Home Medicinal Plants Cimicifuga (Black Cohosh): Does It Help With Menopause?

Cimicifuga (Black Cohosh): Does It Help With Menopause?

by Josephine Andrews
Published: Last Updated on 357 views

Cimicifuga (black cohosh) can relieve menopausal symptoms such as hot flashes and sweating. The medicinal plant is also used for painful menstrual bleeding and premenstrual symptoms (PMS). Read more about Cimicifuga!

What is the effect of Cimicifuga?

Black cohosh (Cimicifuga racemosa) is a recognized medicinal plant for menopausal symptoms. The underground parts of the plant, i.e. the rootstock (rhizome) and the roots, are used medicinally. They are collected and processed from wild Cimicifuga plants in certain areas of the United States and Canada.

They contain effective ingredients. These include, among others:

  • Triterpene glycosides such as actein and cimicifugoside
  • phenolic acids
  • Isoflavone
  • Cimicifugaic acid F

Overall, the ingredients have a similar effect to the female sex hormone estrogen and thus help with estrogen deficiency.

Cimicifuga has been used traditionally as a remedy by Native Americans for centuries.

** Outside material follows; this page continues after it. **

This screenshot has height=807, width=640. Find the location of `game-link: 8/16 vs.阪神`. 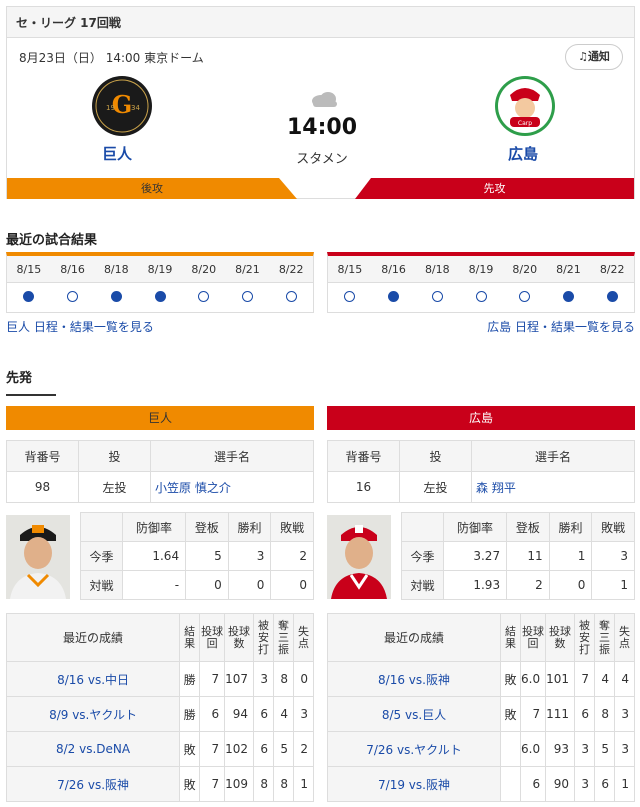

game-link: 8/16 vs.阪神 is located at coordinates (414, 679). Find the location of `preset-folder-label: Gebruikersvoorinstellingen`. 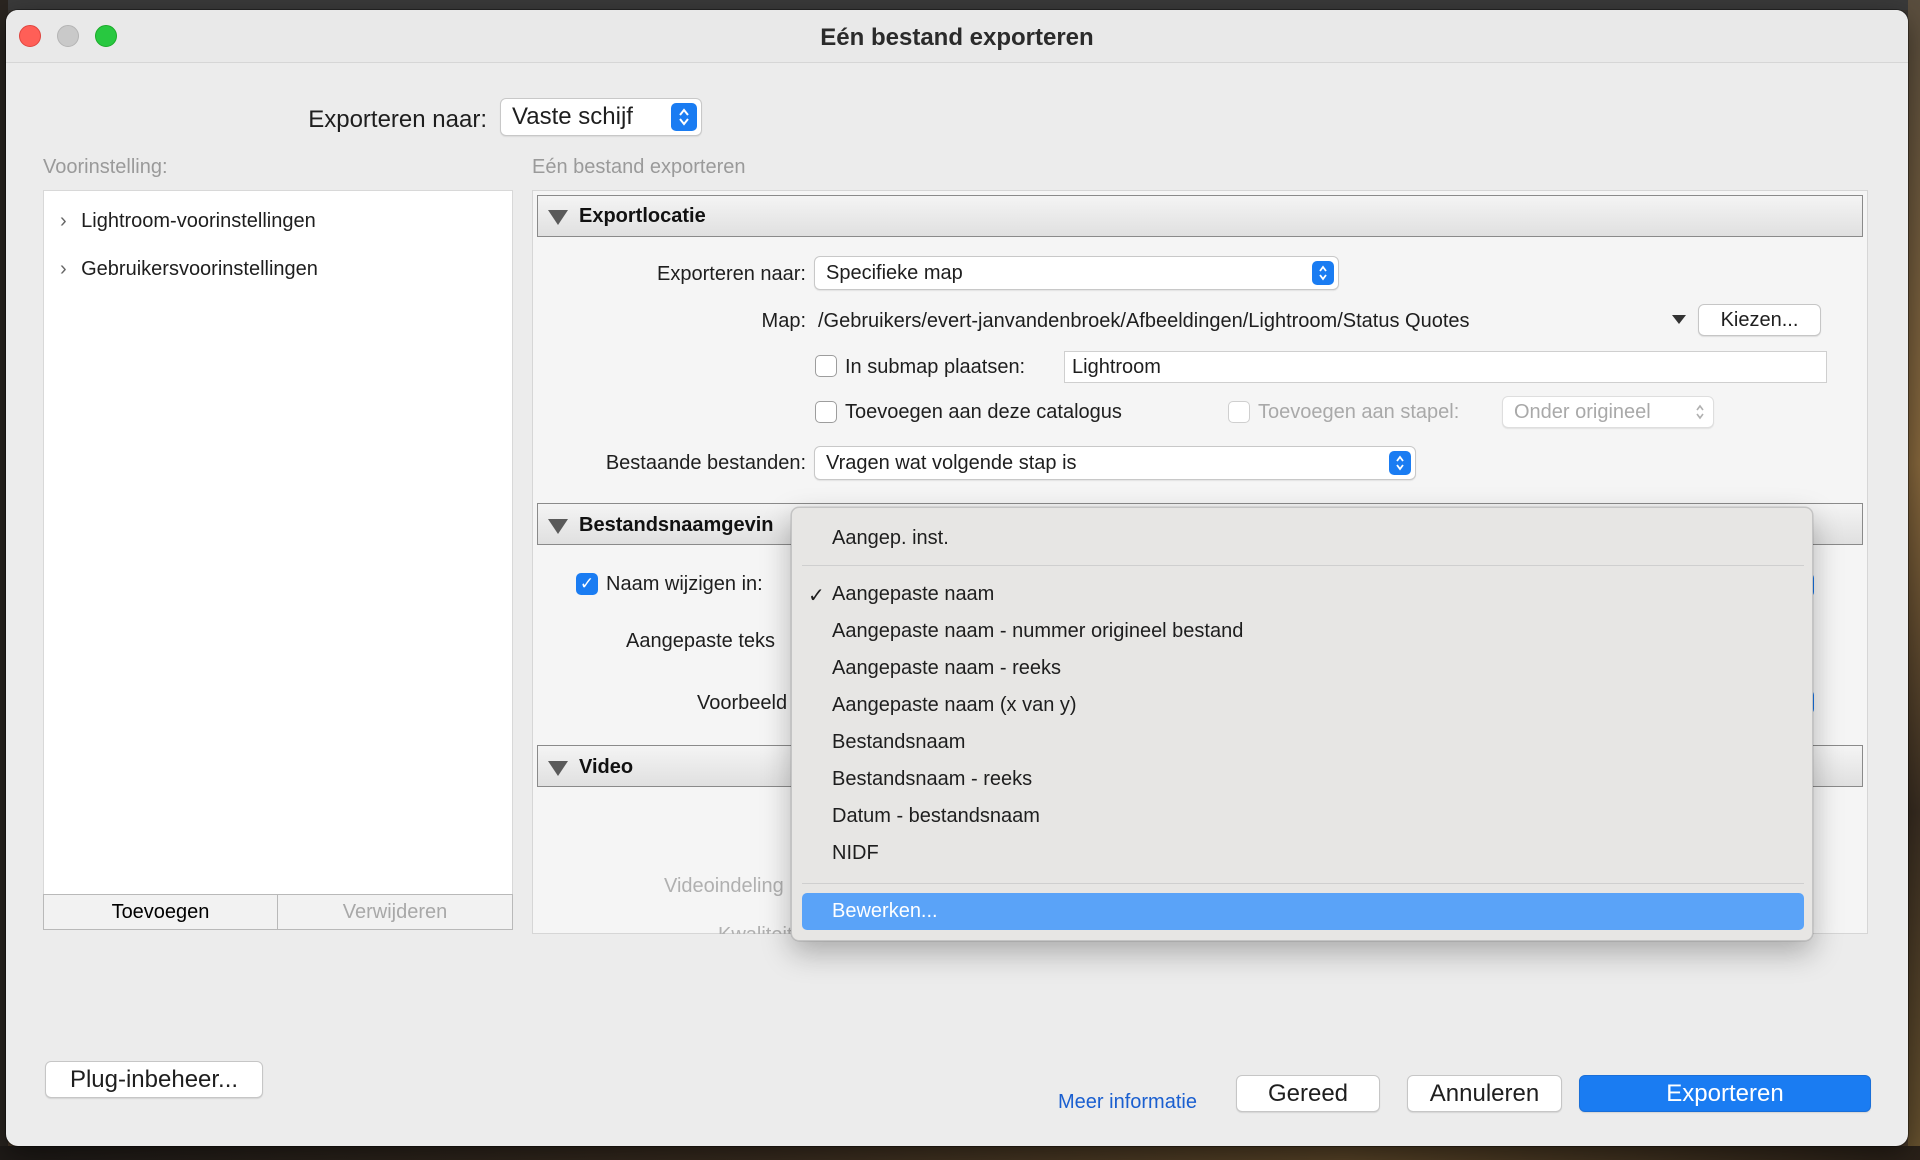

What is black cohosh used for?

Cimicifuga is used medicinally for:

  • Physical and psychological symptoms during menopause such as hot flashes, sweating, vaginal dryness, sleep disorders, mood swings, weight gain or depressive mood
  • premenstrual symptoms such as tender breast pain and depressive moods
  • cramping menstrual pain

A study by Bochum University also showed that black cohosh was able to slightly stop hereditary hair loss – in both men and women. However, there is very little research on Cimicifuga and hair loss overall.

Native Americans also use Cimicifuga for joint pain. However, there is no scientific evidence of its effectiveness.

What side effects can Cimicifuga cause?

In some people, black cohosh supplements cause side effects in the gastrointestinal tract, such as stomach pain, nausea and diarrhea. Skin reactions such as itching, rash and redness as well as fluid retention (oedema) on the face and other parts of the body are also possible.

Since there is currently too little research on long-term use of Cimicifuga, limit use to a maximum of six months.

Watch out for possible signs of liver damage while taking it. These include tiredness, loss of appetite, severe upper abdominal pain, yellowing of the skin and dark-colored urine. If you experience such symptoms, you should definitely discontinue the preparation and go to the doctor!

You should also seek medical advice immediately if you are bleeding from the vagina.

How is Cimicifuga used?

A dry extract can be made from the rhizome and roots of Cimicifuga, which is processed into tablets and capsules. Also available are Cimicifuga drops. Such finished preparations are preferable to black cohosh tea, which contains varying amounts of active ingredients.

You can find out how Cimicifuga preparations are used and dosed correctly from the package leaflet and from your doctor or pharmacist.

Please note: the effect of black cohosh products usually only sets in after a few weeks.

What you should consider when using Cimicifuga

Because of the lack of research on long-term effects, you should take Cimicifuga for a maximum of six months.

Some women have developed liver damage, some severe, while taking Cimicifuga. It is not yet certain whether the black cohosh is actually responsible for this. If you have liver problems, you should still consult your doctor as a precaution before using the medicinal plant.

In addition, all women should watch out for signs of liver dysfunction while taking it.

Caution is advised in women who have or have had an estrogen-dependent tumor such as breast cancer. You should then only take Cimicifuga after consulting your doctor.

Cimicifuga should not be used together with estrogen preparations – this includes, for example, the birth control pill.

Since there are no studies on the safety during pregnancy and breastfeeding, affected women should avoid taking it during this time.

How to get Cimicifuga and its products

You can get various black cohosh preparations from your pharmacy or drugstore. For correct use, please read the respective leaflet and ask your doctor or pharmacist.

What is Cimicifuga?

Cimicifuga, also known as Cimicifuga racemosa or Actaea racemosa alongside black cohosh, belongs to the buttercup family (Ranunculaceae) and is native to the forests of North America and Canada. In the meantime, however, it is also occasionally found wild in Europe – for example as an ornamental plant in gardens and parks.

The perennial plant, which is up to two meters high, has doubly to triply pinnate leaves that are distributed on upright stems. The German plant name black cohosh is derived from the shape and color of the inflorescences: numerous small, white, almost silvery flowers are in large clusters at the ends of the stems.

Shortly after flowering, the petals fall off and only the numerous stamens and stamens remain. In autumn, after the flowers have developed into seed-bearing capsules, all parts of the plant above ground die off and Cimicifuga ensures its survival via the rootstock and attached roots.